Неожиданно он прервал свой рассказ, задав, как мне тогда показалось, не относящийся к делу вопрос: „Вы хорошо посмотрели на мою жену?“ — Но прежде чем я успел ответить, он возразил самому себе: „Вздор! Это сущий вздор, что мне иногда приходит в голову,“ — и возвратился к своему рассказу: „Она хочет меня уничтожить, потому что я обнаружил ее подземный ход, потому что я велел прорыть выход на улицу и тем самым позволил ее преследователям проникнуть в склеп“. — Мои возражения Андерс остановил движением руки. — „Поверьте мне доктор, так оно и есть. Я все тщательно взвесил, и, если бы вы увидели то, что видел я, вы бы согласились со мной“.

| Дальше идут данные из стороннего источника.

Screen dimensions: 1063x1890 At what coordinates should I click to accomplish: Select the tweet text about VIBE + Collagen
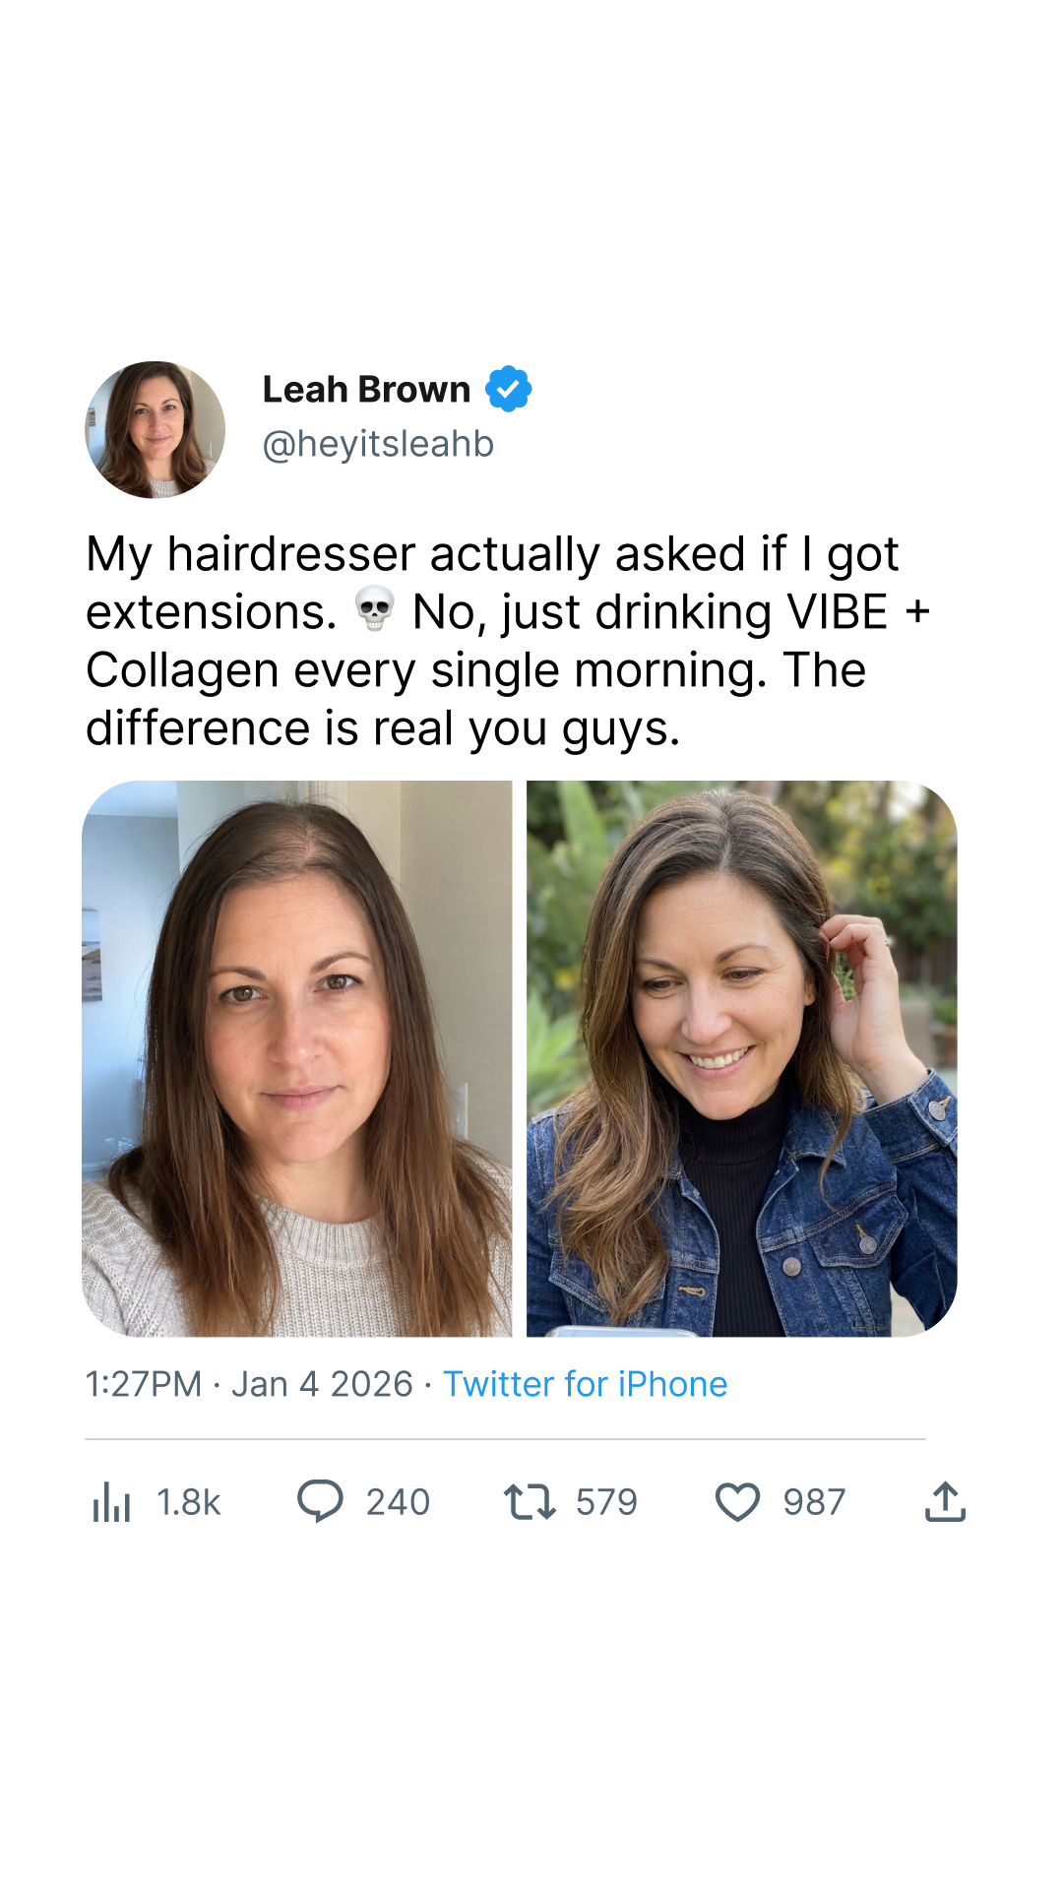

Я лишь позже узнал, что имел в виду Андерс, делая эти туманные намеки. Содержание этой беседы отложилось в моей памяти с большой достоверностью; лицо архитектора, когда он шепотом рассказывал все это, запомнится мне навсегда. Из всего его поведения я сделал вывод, что он серьезно болен, но мои уговоры уехать из города и провести несколько недель в горах оказались напрасными.
„Я должен выдержать, — сказал он, — было бы бессмысленно пытаться убежать от нее. Она достанет меня на высоте три тысячи метров точно так же, как и здесь“.